• EXERCISE 1
Copy out the records word for word, from their very first line through the line that contains "The width and height of the screenshot is (1024, 697).".

• PASSAGE GIVEN
Buffett played a crucial role in the formation of Kraft
Heinz, teaming up with 3G Capital to help create the merger of Kraft Foods and
H.J. Heinz in 2015. Buffett’s Berkshire Hathaway took a $2.7bn hit in the
fourth quarter from its Kraft Heinz stake.

“We overpaid for Kraft and we wrote down $15bn of that,”
Buffett said. “The business does not earn more just because you pay more
for it.”

Buffett said while he thinks Kraft Heinz is a “wonderful
business,” he sees better places to deploy more money than buying the
portion of the company he doesn’t already own. Berkshire is Kraft Heinz’s
largest shareholder, with a 27% stake, according to data compiled by Bloomberg.

Buffett said consumer brands’ “ability to price has
changed” as more retailers such as Costco offer their own private-label
goods, but doesn’t think his partners at 3G have under-invested in Kraft
Heinz’s brands. He praised Jorge Paulo Lemann, a 3G founding partner, on
Monday.

Here are some other topics Buffett touched on during the
interview:

Wealth Taxes

Buffett was asked about proposals from prominent Democrats,
including Senator Elizabeth Warren and Representative Alexandria Ocasio-Cortez,
who have advocated raising taxes on the rich.

“The wealthy are definitely under-taxed relative to the
general population,” Buffett said.

READ: Warren Buffett’s annual Berkshire Hathaway shareholder letter

Oracle

Buffett quickly changed his mind on Oracle last year, buying
shares of the software company in the third quarter before selling just months
later. He drew on his time investing in IBM when he decided to reverse course
on Larry Ellison’s company.

“Oracle is a great business, but I don’t think,
particularly after my experience with IBM, I don’t think I understand exactly
where the cloud is going,” Buffett said Monday.

• EXTRACTED DATA
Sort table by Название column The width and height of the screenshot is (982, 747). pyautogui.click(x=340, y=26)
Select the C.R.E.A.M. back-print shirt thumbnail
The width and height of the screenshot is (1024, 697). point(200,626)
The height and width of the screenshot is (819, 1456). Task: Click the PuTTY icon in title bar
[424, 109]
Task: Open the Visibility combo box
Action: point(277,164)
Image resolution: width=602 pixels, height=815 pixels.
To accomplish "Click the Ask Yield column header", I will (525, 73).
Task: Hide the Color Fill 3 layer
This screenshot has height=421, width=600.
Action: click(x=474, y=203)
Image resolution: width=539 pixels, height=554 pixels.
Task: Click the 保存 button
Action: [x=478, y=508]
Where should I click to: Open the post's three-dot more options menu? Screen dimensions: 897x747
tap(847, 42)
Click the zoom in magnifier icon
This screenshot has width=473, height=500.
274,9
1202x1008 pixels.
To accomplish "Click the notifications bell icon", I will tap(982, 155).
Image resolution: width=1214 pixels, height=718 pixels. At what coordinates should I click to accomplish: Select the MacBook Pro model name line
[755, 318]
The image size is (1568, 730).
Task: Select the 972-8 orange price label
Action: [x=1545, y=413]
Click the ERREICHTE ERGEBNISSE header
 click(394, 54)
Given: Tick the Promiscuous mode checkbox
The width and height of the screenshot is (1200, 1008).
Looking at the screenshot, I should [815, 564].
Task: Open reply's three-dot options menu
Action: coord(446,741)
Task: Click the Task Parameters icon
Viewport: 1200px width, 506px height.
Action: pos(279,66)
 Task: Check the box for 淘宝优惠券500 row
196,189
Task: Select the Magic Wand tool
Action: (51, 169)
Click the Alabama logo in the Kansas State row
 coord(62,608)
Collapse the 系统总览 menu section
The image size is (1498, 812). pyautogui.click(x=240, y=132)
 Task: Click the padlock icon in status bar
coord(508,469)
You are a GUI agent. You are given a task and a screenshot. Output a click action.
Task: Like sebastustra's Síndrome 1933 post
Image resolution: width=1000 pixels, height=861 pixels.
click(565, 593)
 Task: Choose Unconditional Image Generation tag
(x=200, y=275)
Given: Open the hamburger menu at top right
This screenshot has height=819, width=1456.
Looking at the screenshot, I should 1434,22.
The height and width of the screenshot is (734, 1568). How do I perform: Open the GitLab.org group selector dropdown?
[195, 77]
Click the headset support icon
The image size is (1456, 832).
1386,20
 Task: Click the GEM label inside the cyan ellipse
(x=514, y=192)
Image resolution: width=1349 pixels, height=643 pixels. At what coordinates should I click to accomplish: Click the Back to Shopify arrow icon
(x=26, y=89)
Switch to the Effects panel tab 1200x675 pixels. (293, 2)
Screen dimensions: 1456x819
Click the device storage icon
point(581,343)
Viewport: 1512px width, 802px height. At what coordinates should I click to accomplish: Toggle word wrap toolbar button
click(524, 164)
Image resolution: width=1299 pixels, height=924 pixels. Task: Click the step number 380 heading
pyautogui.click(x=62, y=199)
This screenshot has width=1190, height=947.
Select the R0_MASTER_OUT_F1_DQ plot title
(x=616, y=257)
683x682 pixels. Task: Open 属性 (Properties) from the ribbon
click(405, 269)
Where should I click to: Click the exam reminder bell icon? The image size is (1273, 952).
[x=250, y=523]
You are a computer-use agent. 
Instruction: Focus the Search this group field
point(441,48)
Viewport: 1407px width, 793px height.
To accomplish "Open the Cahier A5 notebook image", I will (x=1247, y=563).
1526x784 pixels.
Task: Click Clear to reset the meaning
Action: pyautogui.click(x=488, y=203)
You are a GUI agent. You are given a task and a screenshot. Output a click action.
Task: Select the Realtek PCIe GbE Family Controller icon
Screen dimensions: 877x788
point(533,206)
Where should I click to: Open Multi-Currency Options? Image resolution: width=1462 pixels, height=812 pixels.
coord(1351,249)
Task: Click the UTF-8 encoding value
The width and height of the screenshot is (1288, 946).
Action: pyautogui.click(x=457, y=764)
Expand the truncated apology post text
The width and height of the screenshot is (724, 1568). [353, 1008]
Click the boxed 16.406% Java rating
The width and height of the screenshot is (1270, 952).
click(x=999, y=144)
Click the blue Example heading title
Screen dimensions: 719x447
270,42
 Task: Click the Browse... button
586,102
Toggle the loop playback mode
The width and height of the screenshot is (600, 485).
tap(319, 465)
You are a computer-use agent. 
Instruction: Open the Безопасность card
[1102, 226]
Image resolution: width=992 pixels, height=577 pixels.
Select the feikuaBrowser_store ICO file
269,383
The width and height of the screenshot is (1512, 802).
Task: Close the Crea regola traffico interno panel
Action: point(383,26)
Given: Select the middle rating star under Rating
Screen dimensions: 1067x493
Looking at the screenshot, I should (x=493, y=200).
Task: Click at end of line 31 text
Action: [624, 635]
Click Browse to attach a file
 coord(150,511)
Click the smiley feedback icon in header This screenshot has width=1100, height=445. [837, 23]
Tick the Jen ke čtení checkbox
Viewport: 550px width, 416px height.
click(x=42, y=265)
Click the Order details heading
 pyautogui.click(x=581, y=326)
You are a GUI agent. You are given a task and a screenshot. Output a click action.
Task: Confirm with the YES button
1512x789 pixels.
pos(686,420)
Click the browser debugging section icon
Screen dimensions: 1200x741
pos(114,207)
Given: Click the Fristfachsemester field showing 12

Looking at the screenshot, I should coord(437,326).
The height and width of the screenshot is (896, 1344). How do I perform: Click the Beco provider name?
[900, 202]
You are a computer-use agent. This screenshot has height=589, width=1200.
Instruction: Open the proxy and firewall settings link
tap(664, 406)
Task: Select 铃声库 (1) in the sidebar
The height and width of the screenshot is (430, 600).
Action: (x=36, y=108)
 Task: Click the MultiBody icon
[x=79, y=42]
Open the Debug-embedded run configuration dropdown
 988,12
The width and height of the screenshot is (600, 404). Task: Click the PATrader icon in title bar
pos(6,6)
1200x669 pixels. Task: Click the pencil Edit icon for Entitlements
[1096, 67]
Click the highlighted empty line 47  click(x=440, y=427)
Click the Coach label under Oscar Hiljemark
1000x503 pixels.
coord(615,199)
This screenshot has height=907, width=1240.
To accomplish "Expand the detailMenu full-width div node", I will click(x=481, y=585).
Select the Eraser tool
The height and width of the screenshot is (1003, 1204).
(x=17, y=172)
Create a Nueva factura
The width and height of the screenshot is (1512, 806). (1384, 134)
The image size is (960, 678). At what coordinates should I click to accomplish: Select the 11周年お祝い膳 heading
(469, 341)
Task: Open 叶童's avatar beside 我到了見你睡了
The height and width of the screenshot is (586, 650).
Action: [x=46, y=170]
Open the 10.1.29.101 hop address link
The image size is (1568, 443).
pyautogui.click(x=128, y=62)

• EXERCISE 2
Continue the passage about Buffett's interview comments, starting right after its last sentence.

• EXPECTED ANSWER 1
Sort table by Название column The width and height of the screenshot is (982, 747). pyautogui.click(x=340, y=26)
Select the C.R.E.A.M. back-print shirt thumbnail
The width and height of the screenshot is (1024, 697). point(200,626)

• EXPECTED ANSWER 2
Dealmaking

Berkshire has struggled to find a massive, well-priced deal
in recent years, but got close last quarter. Buffett said he was looking at a
big deal late last year, which stopped him from buying more stocks as the
market plunged, rounding out the S&P 500 Index’s worst year since the financial
crisis. Berkshire spent only $39m in net equity purchases in the fourth
quarter.

“We had at least one deal possibly that would have been
very large,” Buffett said. “I liked stocks in the fourth quarter, but
I would like buying a business even better.”

The deal fell through and is no longer on the table, he
said.

Investing deputies

Buffett talked about the challenge of the investment
landscape these days. Even his investing deputies, Todd Combs and Ted Weschler,
have been having a rough time recently. The billionaire investor said both are
trailing the broader market, a change from last year when they were slightly
ahead of the S&P 500 in their Berkshire tenure.

“Overall, they are a tiny bit behind the S&P each
by just almost the same margin over the same time,” Buffett said Monday.

Still, Combs and Weschler, who manage about $13bn each, have
done an “incredible” amount of work in terms of acquisitions and
helping out on the Berkshire, Amazon.com and JPMorgan Chase & Co.
health-care venture. And the pair have outperformed the Oracle of Omaha himself
in recent years, he said.

“They’ve done better than I have,” Buffett said.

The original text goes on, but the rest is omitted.